Ephraim Moses Kuh (1731 – 3 April 1790) was a German-Jewish poet.

He was born in Breslau (today Wrocław) to a Jewish merchant family. His father wished him to become a rabbi but in the face of his son's opposition he allowed him to live in Berlin at the house of a relative, the banker and jeweller Veitel Heine Ephraim, who was chairman of the Berlin Jewish congregation. In Berlin Kuh met with Moses Mendelssohn, Lessing and other intellectuals. Proving incompetent as an assistant to his uncle, and addicted to books, he travelled for two years through France and Italy (1768–1770), always accompanied by his library in three large chests. Returning to live in Breslau, he suffered a prolonged nervous breakdown; in 1786 he was paralyzed by a stroke on his right side, from which he never fully recovered.
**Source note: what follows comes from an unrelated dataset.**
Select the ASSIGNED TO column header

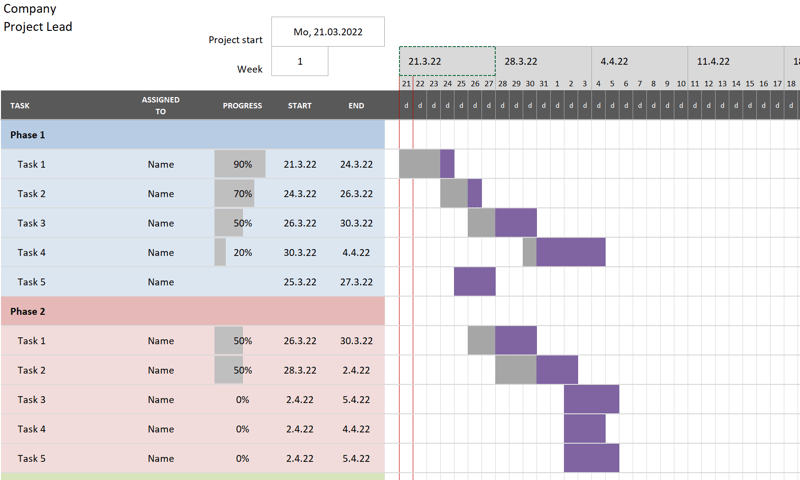(x=161, y=106)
Kuh, who wrote more than 5000 poems, is believed to be the first Jewish poet to write in the German language. Kuh was particularly noted for his mastery of the epigram in the tradition of Martial. A selection of the poems was published in Zürich after his death in 1792. They contain praise of Frederick the Great of Prussia, but also highlight the problems and indignities experienced by Jews in Germany.

A novel based on Kuh's life, Dichter und Kaufmann (Poet and Merchant), was written in 1839 by Berthold Auerbach.